◆ Your goal
From the text on re-identifying people in location data, answer:
(a) How many months of location data did the research use?
(b) What share of people would be uniquely identified in a dataset of 60M people using four points of auxiliary information?
(c) In what month and year was the IAPP AI Governance Training established as the new standard?

◆ Document text
It’s worth reading the whole summary:
“Although anonymous data are not considered personal data, recent research has shown how individuals can often be re-identified. Scholars have argued that previous findings apply only to small-scale datasets and that privacy is preserved in large-scale datasets. Using 3 months of location data, we (1) show the risk of re-identification to decrease slowly with dataset size, (2) approximate this decrease with a simple model taking into account three population-wide marginal distributions, and (3) prove that unicity is convex and obtain a linear lower bound. Our estimates show that 93% of people would be uniquely identified in a dataset of 60M people using four points of auxiliary information, with a lower bound at 22%. This lower bound increases to 87% when five points are available. Taken together, our results show how the privacy of individuals is very unlikely to be preserved even in country-scale location datasets.”
This is the gold that hackers usually mine for in healthcare, finance, and government records. They need four golden auxiliary data points, and they can find the individual.
This isn't finding a needle in a haystack.
It’s finding a specific needle in a stack of needles.
All I need is three months of location data about that needle, and bingo, I got it.
Unicity in data sets is a massive blindspot for most organizations.
It should be a major compliance issue, but it’s a blindspot there too.
It’s a major security risk, until we learn to observe it.
I just took the IAPP AI Governance Training. It’s the new standard for understanding global regulation around privacy concerns for Artificial Intelligence just established in April 2024. I’ve got a technical background, I wanted to use that training to get inside of the minds of all the lawyers, regulators and the compliance officers that I often interact with. I’m super pleased with how it sums up the current regulatory landscape, and I like that the certification requires updating your training on the subject every year: in this regulatory landscape, things move fast.

◆ Recorded data
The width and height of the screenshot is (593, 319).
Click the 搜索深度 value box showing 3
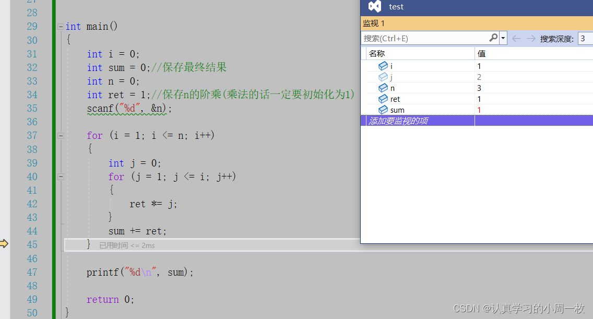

◆ The answer
(a) 3 months
(b) 93%
(c) April 2024